Task goal
Word for word, copy out the records given below.

Records shown
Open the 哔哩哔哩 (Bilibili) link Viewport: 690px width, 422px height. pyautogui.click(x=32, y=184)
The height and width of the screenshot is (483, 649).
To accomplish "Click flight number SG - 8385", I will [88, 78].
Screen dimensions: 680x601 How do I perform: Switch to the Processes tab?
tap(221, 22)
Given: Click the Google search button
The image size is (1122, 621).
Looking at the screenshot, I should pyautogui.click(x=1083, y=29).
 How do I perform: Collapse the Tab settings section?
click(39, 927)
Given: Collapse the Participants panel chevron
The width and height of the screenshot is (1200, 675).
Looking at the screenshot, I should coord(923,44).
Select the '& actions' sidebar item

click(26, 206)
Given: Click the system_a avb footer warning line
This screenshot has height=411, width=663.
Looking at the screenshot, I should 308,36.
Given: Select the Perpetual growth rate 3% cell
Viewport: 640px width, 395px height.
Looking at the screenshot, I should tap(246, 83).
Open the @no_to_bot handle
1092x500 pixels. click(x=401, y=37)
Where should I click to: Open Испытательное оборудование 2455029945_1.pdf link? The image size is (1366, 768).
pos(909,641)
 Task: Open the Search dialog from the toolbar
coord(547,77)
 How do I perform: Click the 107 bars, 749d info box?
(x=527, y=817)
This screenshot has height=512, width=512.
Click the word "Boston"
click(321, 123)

Answer to this task
Open the 哔哩哔哩 (Bilibili) link Viewport: 690px width, 422px height. pyautogui.click(x=32, y=184)
The height and width of the screenshot is (483, 649).
To accomplish "Click flight number SG - 8385", I will [88, 78].
Screen dimensions: 680x601 How do I perform: Switch to the Processes tab?
tap(221, 22)
Given: Click the Google search button
The image size is (1122, 621).
Looking at the screenshot, I should pyautogui.click(x=1083, y=29).
 How do I perform: Collapse the Tab settings section?
click(39, 927)
Given: Collapse the Participants panel chevron
The width and height of the screenshot is (1200, 675).
Looking at the screenshot, I should coord(923,44).
Select the '& actions' sidebar item

click(26, 206)
Given: Click the system_a avb footer warning line
This screenshot has height=411, width=663.
Looking at the screenshot, I should 308,36.
Given: Select the Perpetual growth rate 3% cell
Viewport: 640px width, 395px height.
Looking at the screenshot, I should tap(246, 83).
Open the @no_to_bot handle
1092x500 pixels. click(x=401, y=37)
Where should I click to: Open Испытательное оборудование 2455029945_1.pdf link? The image size is (1366, 768).
pos(909,641)
 Task: Open the Search dialog from the toolbar
coord(547,77)
 How do I perform: Click the 107 bars, 749d info box?
(x=527, y=817)
This screenshot has height=512, width=512.
Click the word "Boston"
click(321, 123)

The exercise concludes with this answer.